Task description:
Copy every line of the data below word for word, with no changes.

Materials provided:
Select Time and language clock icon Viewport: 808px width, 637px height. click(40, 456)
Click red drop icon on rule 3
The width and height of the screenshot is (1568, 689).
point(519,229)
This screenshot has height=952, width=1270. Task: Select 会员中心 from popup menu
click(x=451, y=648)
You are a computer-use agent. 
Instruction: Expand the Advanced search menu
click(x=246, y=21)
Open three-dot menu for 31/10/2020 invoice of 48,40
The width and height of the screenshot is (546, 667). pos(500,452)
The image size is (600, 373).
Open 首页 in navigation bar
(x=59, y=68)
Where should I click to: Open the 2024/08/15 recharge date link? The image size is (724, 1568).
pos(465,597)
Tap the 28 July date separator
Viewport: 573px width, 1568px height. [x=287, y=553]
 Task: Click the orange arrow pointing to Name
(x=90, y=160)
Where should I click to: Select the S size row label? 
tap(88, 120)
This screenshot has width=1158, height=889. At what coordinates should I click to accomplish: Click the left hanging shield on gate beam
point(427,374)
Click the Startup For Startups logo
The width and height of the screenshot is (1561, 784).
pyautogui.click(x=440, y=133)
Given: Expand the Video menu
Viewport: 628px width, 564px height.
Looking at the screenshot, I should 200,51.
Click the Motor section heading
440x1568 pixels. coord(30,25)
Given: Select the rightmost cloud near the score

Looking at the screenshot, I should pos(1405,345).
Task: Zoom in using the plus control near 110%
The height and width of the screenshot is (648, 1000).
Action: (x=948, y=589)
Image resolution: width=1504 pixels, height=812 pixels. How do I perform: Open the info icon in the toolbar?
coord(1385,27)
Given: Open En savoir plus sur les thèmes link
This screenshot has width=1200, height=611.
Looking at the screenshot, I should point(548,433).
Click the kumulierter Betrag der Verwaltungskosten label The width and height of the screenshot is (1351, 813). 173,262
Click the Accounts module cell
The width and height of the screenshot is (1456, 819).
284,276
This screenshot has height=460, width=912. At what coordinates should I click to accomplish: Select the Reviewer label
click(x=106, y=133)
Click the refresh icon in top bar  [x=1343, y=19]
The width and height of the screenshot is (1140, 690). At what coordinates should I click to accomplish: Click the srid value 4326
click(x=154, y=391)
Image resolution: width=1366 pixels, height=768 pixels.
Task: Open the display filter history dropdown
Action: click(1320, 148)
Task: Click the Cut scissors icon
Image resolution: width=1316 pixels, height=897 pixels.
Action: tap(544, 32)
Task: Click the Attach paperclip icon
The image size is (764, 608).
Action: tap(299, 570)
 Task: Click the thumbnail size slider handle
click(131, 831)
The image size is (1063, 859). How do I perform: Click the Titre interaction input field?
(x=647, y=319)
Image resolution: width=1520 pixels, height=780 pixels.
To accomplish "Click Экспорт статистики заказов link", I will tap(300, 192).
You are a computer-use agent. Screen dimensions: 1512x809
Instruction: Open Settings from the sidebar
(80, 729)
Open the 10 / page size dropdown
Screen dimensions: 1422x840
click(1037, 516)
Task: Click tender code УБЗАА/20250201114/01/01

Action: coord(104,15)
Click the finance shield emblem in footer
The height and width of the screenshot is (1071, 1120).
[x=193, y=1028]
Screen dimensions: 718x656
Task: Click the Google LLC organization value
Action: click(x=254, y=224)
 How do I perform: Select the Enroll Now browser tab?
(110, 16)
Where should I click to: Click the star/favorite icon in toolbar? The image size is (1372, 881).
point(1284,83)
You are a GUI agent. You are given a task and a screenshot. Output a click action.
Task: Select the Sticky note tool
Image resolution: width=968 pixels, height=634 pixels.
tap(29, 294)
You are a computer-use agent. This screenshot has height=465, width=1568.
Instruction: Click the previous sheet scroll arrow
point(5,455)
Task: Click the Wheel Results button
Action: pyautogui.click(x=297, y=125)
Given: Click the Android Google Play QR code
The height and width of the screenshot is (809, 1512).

Solution below:
Select Time and language clock icon Viewport: 808px width, 637px height. click(40, 456)
Click red drop icon on rule 3
The width and height of the screenshot is (1568, 689).
point(519,229)
This screenshot has height=952, width=1270. Task: Select 会员中心 from popup menu
click(x=451, y=648)
You are a computer-use agent. 
Instruction: Expand the Advanced search menu
click(x=246, y=21)
Open three-dot menu for 31/10/2020 invoice of 48,40
The width and height of the screenshot is (546, 667). pos(500,452)
The image size is (600, 373).
Open 首页 in navigation bar
(x=59, y=68)
Where should I click to: Open the 2024/08/15 recharge date link? The image size is (724, 1568).
pos(465,597)
Tap the 28 July date separator
Viewport: 573px width, 1568px height. [x=287, y=553]
 Task: Click the orange arrow pointing to Name
(x=90, y=160)
Where should I click to: Select the S size row label? 
tap(88, 120)
This screenshot has width=1158, height=889. At what coordinates should I click to accomplish: Click the left hanging shield on gate beam
point(427,374)
Click the Startup For Startups logo
The width and height of the screenshot is (1561, 784).
pyautogui.click(x=440, y=133)
Given: Expand the Video menu
Viewport: 628px width, 564px height.
Looking at the screenshot, I should 200,51.
Click the Motor section heading
440x1568 pixels. coord(30,25)
Given: Select the rightmost cloud near the score

Looking at the screenshot, I should pos(1405,345).
Task: Zoom in using the plus control near 110%
The height and width of the screenshot is (648, 1000).
Action: (x=948, y=589)
Image resolution: width=1504 pixels, height=812 pixels. How do I perform: Open the info icon in the toolbar?
coord(1385,27)
Given: Open En savoir plus sur les thèmes link
This screenshot has width=1200, height=611.
Looking at the screenshot, I should point(548,433).
Click the kumulierter Betrag der Verwaltungskosten label The width and height of the screenshot is (1351, 813). 173,262
Click the Accounts module cell
The width and height of the screenshot is (1456, 819).
284,276
This screenshot has height=460, width=912. At what coordinates should I click to accomplish: Select the Reviewer label
click(x=106, y=133)
Click the refresh icon in top bar  [x=1343, y=19]
The width and height of the screenshot is (1140, 690). At what coordinates should I click to accomplish: Click the srid value 4326
click(x=154, y=391)
Image resolution: width=1366 pixels, height=768 pixels.
Task: Open the display filter history dropdown
Action: click(1320, 148)
Task: Click the Cut scissors icon
Image resolution: width=1316 pixels, height=897 pixels.
Action: tap(544, 32)
Task: Click the Attach paperclip icon
The image size is (764, 608).
Action: tap(299, 570)
 Task: Click the thumbnail size slider handle
click(131, 831)
The image size is (1063, 859). How do I perform: Click the Titre interaction input field?
(x=647, y=319)
Image resolution: width=1520 pixels, height=780 pixels.
To accomplish "Click Экспорт статистики заказов link", I will tap(300, 192).
You are a computer-use agent. Screen dimensions: 1512x809
Instruction: Open Settings from the sidebar
(80, 729)
Open the 10 / page size dropdown
Screen dimensions: 1422x840
click(1037, 516)
Task: Click tender code УБЗАА/20250201114/01/01

Action: coord(104,15)
Click the finance shield emblem in footer
The height and width of the screenshot is (1071, 1120).
[x=193, y=1028]
Screen dimensions: 718x656
Task: Click the Google LLC organization value
Action: click(x=254, y=224)
 How do I perform: Select the Enroll Now browser tab?
(110, 16)
Where should I click to: Click the star/favorite icon in toolbar? The image size is (1372, 881).
point(1284,83)
You are a GUI agent. You are given a task and a screenshot. Output a click action.
Task: Select the Sticky note tool
Image resolution: width=968 pixels, height=634 pixels.
tap(29, 294)
You are a computer-use agent. This screenshot has height=465, width=1568.
Instruction: Click the previous sheet scroll arrow
point(5,455)
Task: Click the Wheel Results button
Action: pyautogui.click(x=297, y=125)
Given: Click the Android Google Play QR code
The height and width of the screenshot is (809, 1512).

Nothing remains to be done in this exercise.